Sarah: There are three things. It’s really about humans first, not technology first. And it’s not just with nonprofits. It tends to be [the case] with a lot of organizations, “Oh, we want the latest and greatest tech.” That’s really starting with the how first, without truly understanding the who and the what. For nonprofits to be successful, we need to transition into this human-centered design mindset.
So, humans first, understanding their needs locally. That’s so critical in the shifts that are happening in international NGOs—locally understanding personalized individual, unique needs. For Save the Children, that would be children and communities. And then the second thing is around, starting at the end and working your way backward. I often find in NGO-land, we use a phrase like, “building the plane while we’re flying.” We don’t want to be there. We really want to be starting at the end, understanding the outcomes, and then working your way backwards as to how you achieve it.
And then the last piece, which I’ve talked about over and over, is that cultural piece. It’s how you look at integrating business and mission, and technology. So, you don’t have a separate digital strategy, it’s embedded. Everyone is accountable for digital transformation, not just one person. And there are a couple of things to overcoming those barriers. And they’re kind of tough for nonprofits to think about. But the first one is investing in leaders and skills for the change.
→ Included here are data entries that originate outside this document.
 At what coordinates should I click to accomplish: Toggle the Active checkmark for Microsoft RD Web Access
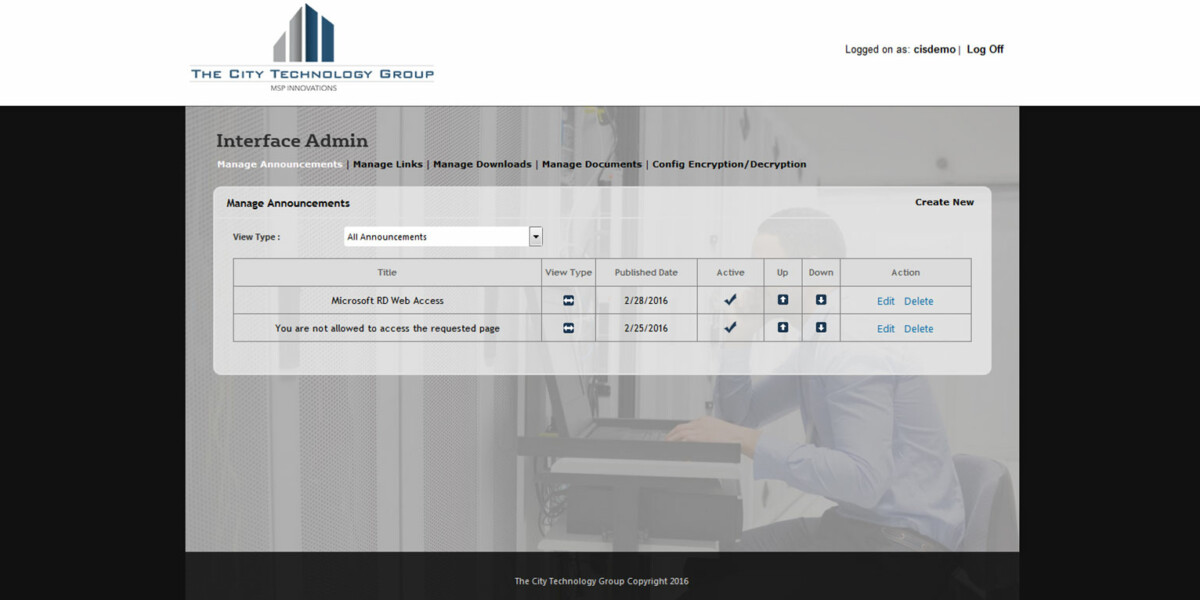(730, 298)
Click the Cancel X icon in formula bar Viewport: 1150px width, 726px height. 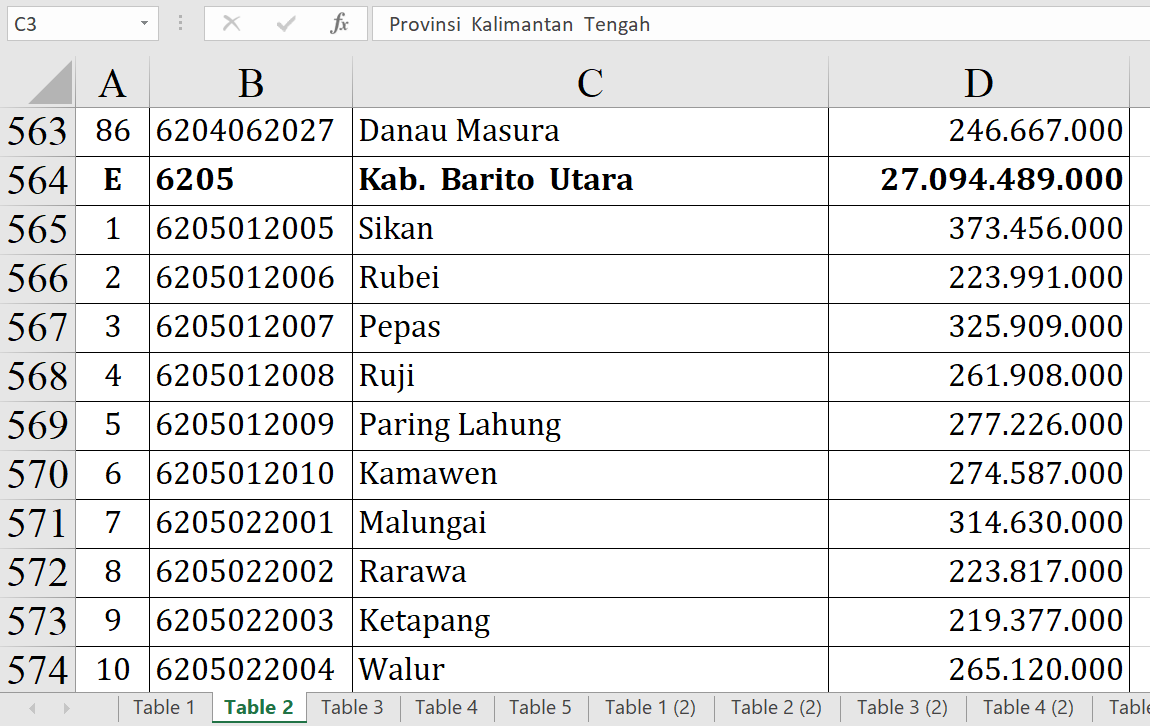point(231,24)
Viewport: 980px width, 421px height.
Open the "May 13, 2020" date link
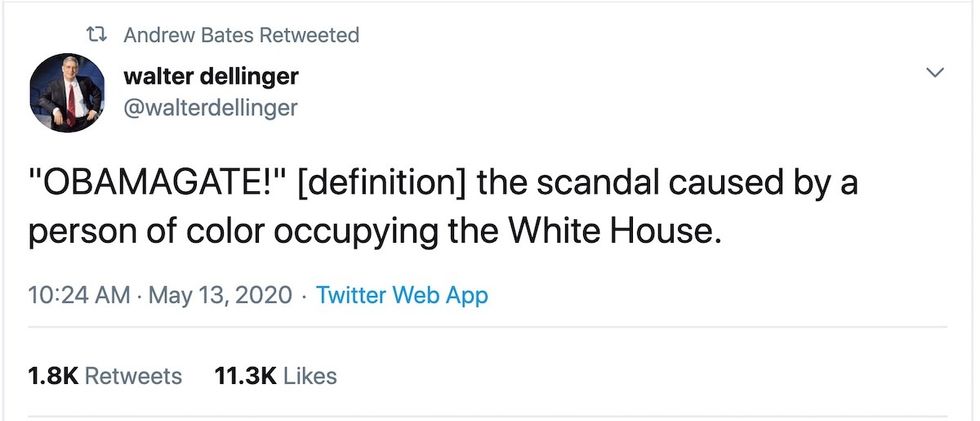click(x=221, y=296)
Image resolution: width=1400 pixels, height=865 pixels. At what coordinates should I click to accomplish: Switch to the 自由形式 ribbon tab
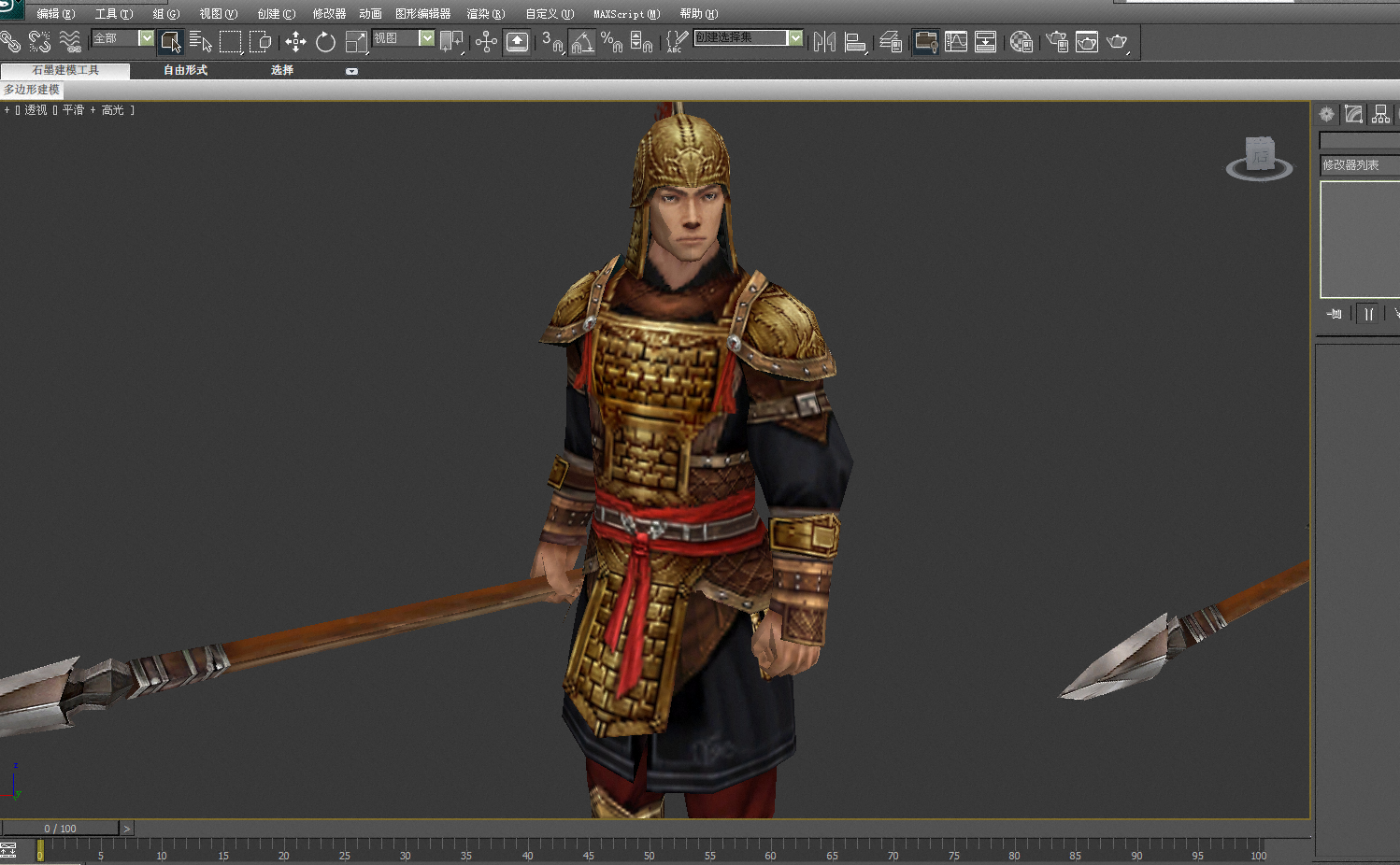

Caitlin: The focus on equity, especially in terms of technology across various parts of the world, has been heightened by challenges that have been created by or at least intensified by the pandemic. I’m interested in how the pandemic impacted Save the Children.
Sarah: Bridging the digital divide is just such a big topic because it’s not as simple as, “Oh, hey, let’s provide a community with broadband and digital devices.” I think that’s a very naïve way of looking at it. It’s really about systemic change attached to broader issues such as digital literacy, advocacy, and policies that drive a different behavior from communications and technology companies and governments making relevant digital content, which speaks to DEI [diversity, equity, and inclusion]…
At Save the Children, the ways that I’m seeing it play out is we’re being very intentional about localizing the solutions for what is needed. What channels do they have access to? Maybe it’s not digital. When we were combating misinformation about COVID-19, yes, we were pushing SMS text. Yes, we were pushing chatbots. You know what? We also had people in the back of a pickup truck with microphones and megaphones just talking to people. It’s not always a digital solution. And so, we have to balance that.
Caitlin: You have a lot of really great pieces of advice for others interested in a career in digital transformation. What drove you to this career path?
Sarah: I will cite two different things. The first one is it goes all the way back to my roots and coming from humble beginnings. If it weren’t for programs like Girl Scouts [or] Save the Children, I wouldn’t be where I am today. So first, it’s a personal passion because of that.
I think I can offer something unique in how we can apply and integrate both for-profit and nonprofit principles, how we can look at tech and data differently through human-centered design. And how we can truly scale the things that are working for social impact.
I’ll also go back to this moment in my career when I switched from for-profit to nonprofit… People have asked me, “Will you go back to IBM?” Because I worked with IBM for 17 years, and I never thought I was going to leave. And I was on a very clear path. Again, if I could be so bold as to say, I might have had a shot at being in the pipeline for CEO in my future. And people will ask that continually. And my answer is no. I want to stay here in scaling social impact because I think I can offer something unique in how we can apply and integrate both for-profit and nonprofit principles, how we can look at tech and data differently through human-centered design. And how we can truly scale the things that are working for social impact.